| TASK STATEMENT |
Give back the lines below word for word, leaving out the pictures.
----- DATA FOR THIS TASK
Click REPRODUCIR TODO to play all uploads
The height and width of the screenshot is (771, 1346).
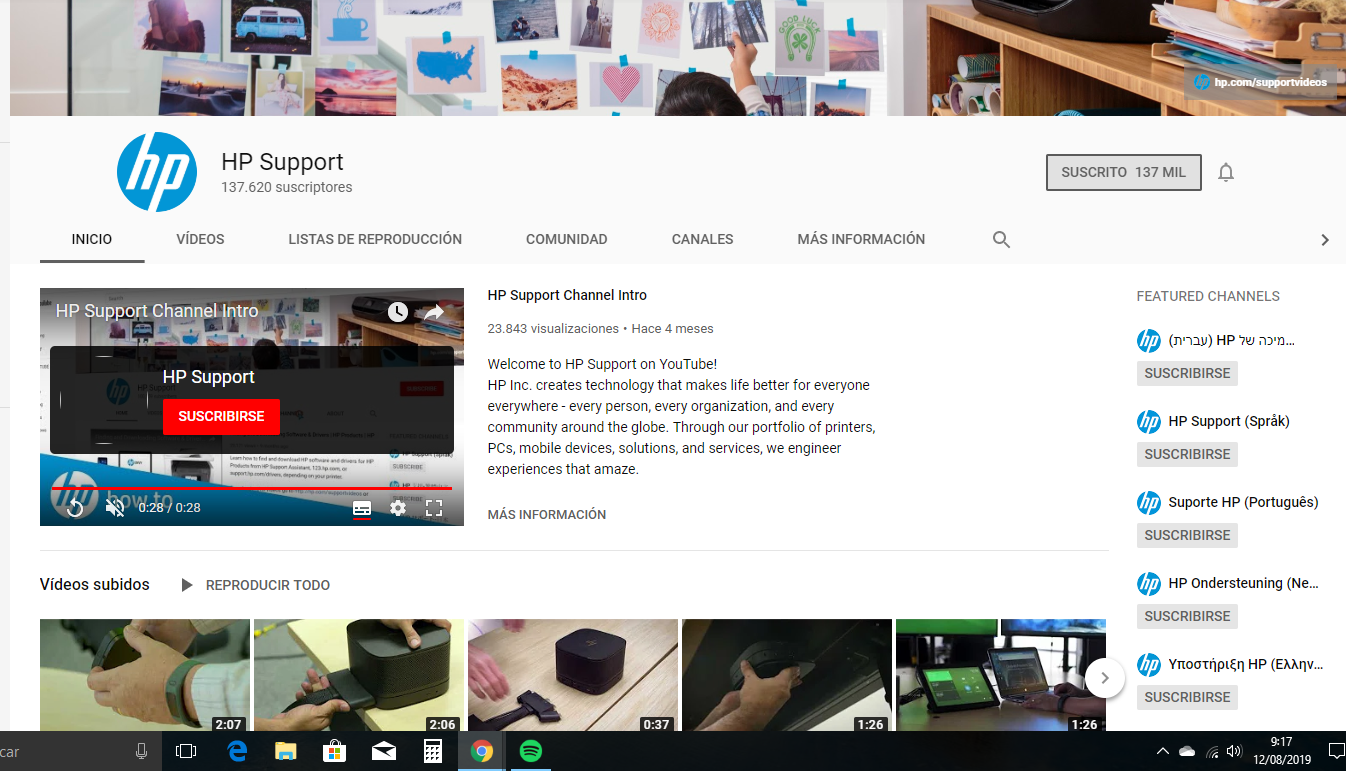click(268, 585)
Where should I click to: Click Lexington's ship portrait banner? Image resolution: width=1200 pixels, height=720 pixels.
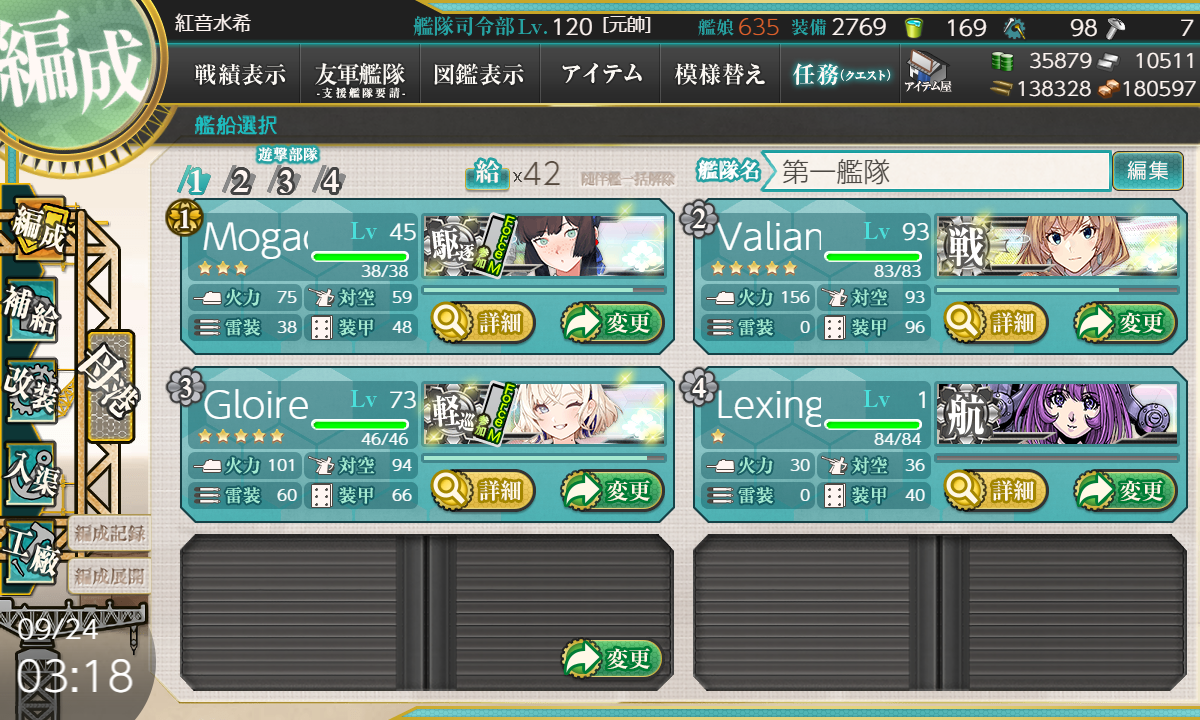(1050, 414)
----------
| TASK RESULT |
Click REPRODUCIR TODO to play all uploads
The height and width of the screenshot is (771, 1346).
click(268, 585)
Where should I click to: Click Lexington's ship portrait banner? Image resolution: width=1200 pixels, height=720 pixels.
(1050, 414)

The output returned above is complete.